Major medical technology advances over the last two decades have significantly improved the quality of care received by hospital patients. However, the use of technology has also resulted in increased costs and many of the underinsured or uninsured ‘working/retired poor’ have been priced out of the market.
In a recent RAND Health report, Dana Goldman, director of health economics explained: “An array of new medical technology on the horizon could greatly inflate elderly health care spending.” Thus, the historical increase in health care costs will probably continue to track the increase in hospitals’ technological innovations.
Responding to the concerns of the ‘working/retired poor,’ many hospitals have provided discounts to deserving patients. Some hospitals have provided these discounts in a scattershot manner, unguided by a comprehensive, written policy. Other hospitals have shied away from providing any discounts out of a fear of running afoul of the law.
By providing discounts to non-Medicare patients or waiving Medicare cost-sharing amounts (i.e., coinsurance or deductible), a hospital may inadvertently violate any number of laws including the Federal kickback statute, 42 U.S.C. 1320a-7b(b) or Section 1128(b)(6)(A) of the Social Security Act. A violation of the law can give rise to enforcement actions resulting in penalties and exclusion from Medicare participation. Moreover, improperly dispensed discounts can reduce the calculated “usual charge” and a deviation from this “usual charge” could implicate the False Claims Act with its civil and criminal penalties.
Last month, the Office of Inspector General (“OIG”) reaffirmed its position that hospitals are free to offer fee reductions and cost-sharing waivers to those suffering financial hardship. However, a hospital must adopt and follow a clear, comprehensive policy regarding fee reductions and cost-sharing waivers in order to avoid negative consequences.

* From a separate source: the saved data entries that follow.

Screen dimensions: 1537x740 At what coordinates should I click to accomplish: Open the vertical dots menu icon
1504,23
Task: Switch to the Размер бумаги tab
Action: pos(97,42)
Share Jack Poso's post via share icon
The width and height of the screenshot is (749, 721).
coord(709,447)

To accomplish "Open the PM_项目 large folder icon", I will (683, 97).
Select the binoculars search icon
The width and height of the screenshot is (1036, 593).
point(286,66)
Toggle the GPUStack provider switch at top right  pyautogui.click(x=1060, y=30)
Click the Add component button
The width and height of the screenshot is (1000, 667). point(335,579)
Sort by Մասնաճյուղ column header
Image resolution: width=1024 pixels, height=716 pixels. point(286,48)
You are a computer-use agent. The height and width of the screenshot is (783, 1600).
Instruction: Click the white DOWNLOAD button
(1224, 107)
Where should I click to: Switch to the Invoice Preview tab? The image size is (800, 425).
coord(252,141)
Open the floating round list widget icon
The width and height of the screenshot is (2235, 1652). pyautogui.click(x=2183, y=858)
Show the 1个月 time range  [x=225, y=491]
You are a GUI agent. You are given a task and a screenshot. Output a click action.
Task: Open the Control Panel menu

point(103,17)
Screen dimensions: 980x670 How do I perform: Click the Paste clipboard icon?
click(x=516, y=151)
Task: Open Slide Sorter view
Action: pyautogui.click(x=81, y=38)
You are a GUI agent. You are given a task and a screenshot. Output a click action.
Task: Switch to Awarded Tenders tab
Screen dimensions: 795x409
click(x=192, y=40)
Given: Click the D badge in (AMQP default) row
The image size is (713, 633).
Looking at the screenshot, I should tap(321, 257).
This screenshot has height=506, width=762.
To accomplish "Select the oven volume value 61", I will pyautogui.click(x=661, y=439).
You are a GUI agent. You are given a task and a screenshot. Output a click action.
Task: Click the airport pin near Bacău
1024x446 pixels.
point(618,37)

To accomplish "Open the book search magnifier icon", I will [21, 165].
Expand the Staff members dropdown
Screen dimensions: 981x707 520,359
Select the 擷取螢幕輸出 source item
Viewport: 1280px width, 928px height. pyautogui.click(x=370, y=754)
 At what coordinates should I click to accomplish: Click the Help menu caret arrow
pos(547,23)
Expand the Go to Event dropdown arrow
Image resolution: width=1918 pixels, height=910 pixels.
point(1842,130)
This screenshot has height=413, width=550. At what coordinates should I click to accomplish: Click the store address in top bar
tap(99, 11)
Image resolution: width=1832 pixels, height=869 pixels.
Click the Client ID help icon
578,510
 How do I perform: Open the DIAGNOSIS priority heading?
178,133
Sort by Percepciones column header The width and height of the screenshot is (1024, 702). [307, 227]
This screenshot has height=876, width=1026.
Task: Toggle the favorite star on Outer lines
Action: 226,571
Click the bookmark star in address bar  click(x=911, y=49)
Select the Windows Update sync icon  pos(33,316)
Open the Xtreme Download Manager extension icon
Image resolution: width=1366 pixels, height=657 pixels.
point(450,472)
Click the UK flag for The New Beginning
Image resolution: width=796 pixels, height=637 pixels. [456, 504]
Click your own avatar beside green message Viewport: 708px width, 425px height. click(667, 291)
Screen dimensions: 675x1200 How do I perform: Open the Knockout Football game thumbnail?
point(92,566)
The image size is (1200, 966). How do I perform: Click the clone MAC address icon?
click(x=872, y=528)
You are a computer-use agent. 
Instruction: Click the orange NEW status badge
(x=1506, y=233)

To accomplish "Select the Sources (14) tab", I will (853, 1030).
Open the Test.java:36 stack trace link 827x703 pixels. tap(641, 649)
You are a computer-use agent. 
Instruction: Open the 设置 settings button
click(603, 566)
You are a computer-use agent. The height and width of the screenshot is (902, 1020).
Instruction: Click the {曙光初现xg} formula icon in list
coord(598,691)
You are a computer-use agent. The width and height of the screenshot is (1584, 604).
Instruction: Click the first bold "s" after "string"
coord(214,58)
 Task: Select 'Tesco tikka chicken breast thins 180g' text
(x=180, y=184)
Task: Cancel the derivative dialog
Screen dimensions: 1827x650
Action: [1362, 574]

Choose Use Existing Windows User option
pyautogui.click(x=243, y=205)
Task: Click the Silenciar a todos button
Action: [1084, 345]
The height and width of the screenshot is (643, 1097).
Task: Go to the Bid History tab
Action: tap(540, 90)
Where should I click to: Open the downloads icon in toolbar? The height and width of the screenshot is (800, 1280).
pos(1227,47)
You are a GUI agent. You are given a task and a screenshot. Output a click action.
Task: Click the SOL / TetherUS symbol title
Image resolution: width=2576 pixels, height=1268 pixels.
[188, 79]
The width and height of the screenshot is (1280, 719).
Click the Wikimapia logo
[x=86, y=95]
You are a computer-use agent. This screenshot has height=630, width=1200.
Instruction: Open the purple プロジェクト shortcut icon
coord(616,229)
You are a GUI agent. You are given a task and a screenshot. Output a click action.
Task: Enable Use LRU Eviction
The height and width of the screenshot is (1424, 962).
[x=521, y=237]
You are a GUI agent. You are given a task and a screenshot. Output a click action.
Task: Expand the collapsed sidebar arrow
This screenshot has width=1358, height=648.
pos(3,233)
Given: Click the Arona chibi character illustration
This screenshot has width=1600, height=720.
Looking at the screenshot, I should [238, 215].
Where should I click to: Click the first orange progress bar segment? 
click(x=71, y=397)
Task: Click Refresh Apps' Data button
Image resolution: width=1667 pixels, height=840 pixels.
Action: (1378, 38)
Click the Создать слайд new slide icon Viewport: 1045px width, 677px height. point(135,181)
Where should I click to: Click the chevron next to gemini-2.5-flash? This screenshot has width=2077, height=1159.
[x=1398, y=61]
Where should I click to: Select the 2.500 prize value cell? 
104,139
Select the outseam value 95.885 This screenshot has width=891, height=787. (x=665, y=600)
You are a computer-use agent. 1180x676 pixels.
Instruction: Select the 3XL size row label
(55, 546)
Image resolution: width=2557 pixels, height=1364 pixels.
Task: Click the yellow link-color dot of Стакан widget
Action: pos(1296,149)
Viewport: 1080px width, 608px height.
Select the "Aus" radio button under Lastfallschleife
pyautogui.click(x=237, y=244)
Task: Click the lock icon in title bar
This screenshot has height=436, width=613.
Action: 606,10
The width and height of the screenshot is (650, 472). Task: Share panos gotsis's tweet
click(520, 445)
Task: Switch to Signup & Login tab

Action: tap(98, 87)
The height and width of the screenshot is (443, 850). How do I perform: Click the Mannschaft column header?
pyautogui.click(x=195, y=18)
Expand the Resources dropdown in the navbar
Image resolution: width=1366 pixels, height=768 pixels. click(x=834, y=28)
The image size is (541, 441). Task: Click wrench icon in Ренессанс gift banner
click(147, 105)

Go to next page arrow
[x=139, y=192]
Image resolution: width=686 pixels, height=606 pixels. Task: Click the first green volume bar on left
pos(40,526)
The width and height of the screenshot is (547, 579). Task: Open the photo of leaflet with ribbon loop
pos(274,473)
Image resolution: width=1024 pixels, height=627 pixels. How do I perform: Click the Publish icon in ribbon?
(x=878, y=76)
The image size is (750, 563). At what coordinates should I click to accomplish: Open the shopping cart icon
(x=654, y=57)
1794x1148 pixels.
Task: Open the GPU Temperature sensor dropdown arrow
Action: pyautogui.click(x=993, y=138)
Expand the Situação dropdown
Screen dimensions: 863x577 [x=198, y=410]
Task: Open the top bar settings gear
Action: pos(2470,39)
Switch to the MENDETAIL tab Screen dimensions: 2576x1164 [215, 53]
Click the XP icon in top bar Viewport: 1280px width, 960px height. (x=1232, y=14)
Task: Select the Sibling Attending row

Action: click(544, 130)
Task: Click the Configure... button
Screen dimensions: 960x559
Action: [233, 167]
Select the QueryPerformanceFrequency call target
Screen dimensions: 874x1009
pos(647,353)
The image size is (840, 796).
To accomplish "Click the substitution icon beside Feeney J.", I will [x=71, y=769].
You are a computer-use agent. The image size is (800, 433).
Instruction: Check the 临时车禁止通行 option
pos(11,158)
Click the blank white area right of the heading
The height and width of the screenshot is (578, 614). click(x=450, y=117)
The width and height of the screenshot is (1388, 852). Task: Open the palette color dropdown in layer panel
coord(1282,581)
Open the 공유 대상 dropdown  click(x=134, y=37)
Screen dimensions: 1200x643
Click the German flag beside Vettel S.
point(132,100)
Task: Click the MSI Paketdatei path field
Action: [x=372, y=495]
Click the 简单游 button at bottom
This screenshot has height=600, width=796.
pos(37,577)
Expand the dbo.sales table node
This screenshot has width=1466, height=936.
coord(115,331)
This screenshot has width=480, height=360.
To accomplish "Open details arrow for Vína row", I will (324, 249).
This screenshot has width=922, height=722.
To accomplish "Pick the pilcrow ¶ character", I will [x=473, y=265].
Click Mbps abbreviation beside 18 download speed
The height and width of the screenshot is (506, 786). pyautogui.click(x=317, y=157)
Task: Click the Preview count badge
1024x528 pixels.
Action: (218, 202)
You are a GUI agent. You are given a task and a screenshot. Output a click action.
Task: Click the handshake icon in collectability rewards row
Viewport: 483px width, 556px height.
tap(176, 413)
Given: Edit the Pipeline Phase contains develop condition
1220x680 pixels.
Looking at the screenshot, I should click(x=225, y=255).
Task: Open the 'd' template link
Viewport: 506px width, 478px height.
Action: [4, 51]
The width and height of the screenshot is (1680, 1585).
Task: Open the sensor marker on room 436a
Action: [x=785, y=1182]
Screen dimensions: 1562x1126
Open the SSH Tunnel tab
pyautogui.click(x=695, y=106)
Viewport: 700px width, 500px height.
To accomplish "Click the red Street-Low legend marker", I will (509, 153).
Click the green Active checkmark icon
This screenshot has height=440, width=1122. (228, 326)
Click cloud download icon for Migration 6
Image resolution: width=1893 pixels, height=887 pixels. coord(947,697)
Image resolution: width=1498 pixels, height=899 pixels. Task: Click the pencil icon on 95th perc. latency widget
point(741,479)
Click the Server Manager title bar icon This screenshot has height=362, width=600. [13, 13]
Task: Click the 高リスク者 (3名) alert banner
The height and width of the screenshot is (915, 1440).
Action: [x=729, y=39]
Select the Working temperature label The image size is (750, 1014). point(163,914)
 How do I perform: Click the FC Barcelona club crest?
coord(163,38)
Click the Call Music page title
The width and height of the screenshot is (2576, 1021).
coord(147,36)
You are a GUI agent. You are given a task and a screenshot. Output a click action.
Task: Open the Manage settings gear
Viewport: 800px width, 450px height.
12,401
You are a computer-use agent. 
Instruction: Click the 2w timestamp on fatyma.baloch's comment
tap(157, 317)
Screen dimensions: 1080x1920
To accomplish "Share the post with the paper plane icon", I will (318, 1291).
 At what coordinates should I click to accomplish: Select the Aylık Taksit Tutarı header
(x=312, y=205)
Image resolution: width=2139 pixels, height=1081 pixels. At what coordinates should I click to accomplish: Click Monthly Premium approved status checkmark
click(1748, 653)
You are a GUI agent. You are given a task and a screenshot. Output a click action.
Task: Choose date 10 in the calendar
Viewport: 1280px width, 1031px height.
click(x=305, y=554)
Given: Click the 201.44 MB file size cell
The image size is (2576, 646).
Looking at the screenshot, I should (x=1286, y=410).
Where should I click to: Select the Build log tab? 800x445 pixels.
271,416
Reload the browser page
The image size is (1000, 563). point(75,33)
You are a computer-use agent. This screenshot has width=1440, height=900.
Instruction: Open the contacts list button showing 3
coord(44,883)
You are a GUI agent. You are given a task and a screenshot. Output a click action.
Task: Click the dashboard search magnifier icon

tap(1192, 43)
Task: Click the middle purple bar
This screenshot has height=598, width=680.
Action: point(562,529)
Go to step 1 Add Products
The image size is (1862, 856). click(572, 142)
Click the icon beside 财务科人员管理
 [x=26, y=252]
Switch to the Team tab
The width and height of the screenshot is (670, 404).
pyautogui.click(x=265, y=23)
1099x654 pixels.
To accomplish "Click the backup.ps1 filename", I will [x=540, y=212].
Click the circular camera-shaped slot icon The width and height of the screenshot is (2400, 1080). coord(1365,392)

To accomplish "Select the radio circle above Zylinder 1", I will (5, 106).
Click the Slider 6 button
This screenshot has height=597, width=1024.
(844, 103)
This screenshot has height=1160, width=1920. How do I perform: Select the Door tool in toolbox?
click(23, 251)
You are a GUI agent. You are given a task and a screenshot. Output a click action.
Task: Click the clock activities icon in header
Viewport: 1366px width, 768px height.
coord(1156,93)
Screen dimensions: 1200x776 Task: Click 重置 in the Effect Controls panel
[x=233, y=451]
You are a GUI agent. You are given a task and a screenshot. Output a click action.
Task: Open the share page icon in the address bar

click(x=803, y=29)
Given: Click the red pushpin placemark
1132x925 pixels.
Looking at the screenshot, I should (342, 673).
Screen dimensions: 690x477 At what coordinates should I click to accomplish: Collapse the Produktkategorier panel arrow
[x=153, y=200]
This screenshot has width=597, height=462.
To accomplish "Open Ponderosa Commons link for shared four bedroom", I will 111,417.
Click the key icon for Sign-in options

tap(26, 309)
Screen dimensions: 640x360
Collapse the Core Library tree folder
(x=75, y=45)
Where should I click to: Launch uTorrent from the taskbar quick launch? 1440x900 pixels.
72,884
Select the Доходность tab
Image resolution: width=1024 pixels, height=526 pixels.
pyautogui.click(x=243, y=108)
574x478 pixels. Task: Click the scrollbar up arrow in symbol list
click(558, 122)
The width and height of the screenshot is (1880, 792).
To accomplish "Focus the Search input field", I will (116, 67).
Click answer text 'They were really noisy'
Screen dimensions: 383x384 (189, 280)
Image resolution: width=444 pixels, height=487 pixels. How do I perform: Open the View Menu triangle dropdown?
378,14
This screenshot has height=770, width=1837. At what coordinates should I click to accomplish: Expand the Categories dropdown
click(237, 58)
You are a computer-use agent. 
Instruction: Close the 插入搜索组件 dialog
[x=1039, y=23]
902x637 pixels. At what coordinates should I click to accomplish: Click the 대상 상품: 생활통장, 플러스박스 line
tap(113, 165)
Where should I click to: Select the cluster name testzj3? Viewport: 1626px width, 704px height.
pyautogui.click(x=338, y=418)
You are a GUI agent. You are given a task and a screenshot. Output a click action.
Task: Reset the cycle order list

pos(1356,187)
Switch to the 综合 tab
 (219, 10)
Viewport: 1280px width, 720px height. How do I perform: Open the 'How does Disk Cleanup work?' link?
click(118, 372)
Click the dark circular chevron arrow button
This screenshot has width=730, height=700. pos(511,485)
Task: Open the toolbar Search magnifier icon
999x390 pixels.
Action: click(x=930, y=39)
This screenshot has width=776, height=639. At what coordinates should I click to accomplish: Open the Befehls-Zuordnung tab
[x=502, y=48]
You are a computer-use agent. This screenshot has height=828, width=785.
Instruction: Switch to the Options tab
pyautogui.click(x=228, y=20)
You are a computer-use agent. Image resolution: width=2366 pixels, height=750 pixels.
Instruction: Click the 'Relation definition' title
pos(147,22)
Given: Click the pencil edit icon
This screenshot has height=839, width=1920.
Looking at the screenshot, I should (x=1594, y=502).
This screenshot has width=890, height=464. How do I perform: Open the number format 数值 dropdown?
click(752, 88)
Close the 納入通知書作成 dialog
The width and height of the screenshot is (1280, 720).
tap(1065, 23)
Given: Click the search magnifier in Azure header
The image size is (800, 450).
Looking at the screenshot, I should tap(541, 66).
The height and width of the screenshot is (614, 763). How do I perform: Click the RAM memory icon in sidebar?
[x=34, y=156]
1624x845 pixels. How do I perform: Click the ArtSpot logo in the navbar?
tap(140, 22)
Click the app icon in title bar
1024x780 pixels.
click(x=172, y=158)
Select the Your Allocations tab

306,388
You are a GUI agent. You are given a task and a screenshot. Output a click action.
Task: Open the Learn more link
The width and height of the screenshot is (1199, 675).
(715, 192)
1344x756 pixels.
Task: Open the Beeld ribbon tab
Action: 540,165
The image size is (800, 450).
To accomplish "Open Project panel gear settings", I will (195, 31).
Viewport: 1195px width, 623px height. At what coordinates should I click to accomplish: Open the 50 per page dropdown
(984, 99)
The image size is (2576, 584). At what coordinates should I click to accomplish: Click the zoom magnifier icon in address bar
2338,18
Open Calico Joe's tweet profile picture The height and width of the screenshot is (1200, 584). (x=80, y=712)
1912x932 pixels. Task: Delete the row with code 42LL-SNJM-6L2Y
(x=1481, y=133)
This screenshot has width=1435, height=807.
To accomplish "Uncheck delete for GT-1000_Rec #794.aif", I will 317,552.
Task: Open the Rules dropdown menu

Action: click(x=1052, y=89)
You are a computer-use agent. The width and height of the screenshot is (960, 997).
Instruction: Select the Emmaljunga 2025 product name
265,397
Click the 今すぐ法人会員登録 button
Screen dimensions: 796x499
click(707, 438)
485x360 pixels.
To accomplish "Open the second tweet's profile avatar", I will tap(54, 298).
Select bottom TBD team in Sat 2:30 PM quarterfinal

A hospital’s adherence to the following guidelines will help ensure that it does not violate the law.
- A hospital should never advertise or promote its Medicare waivers to its patients since it is illegal to offer discounts to Medicare patients in an attempt to procure business.
- A hospital should develop a written policy regarding waivers of cost-sharing amounts.
- Every cost-sharing amount waiver decision should be made with reference to the hospital’s written policy and this policy should be applied uniformly to Medicare and non-Medicare patients.
- No waiver should be given unless the hospital makes a good faith determination regarding “financial need” that involves consideration of various factors such as the local cost of living, the patients’ income, expenses, family size, etc.
- The waiver of cost-sharing amounts and provision of discounts for non-Medicare patients should be the exception to the rule. Routine waivers and discounts are not permitted.
- Determinations of need should be well documented.
- To take advantage of the OIG’s safe harbor, a hospital cannot classify a waived amount as bad debt or shift the payment burden to another payer or third-party.
Promising advances in hospital technology will likely be accompanied by increases in costs. Hospitals that wish to ease those costs for the indigent should be aware of the law and take simple steps to create uniformly applied, compliant policies.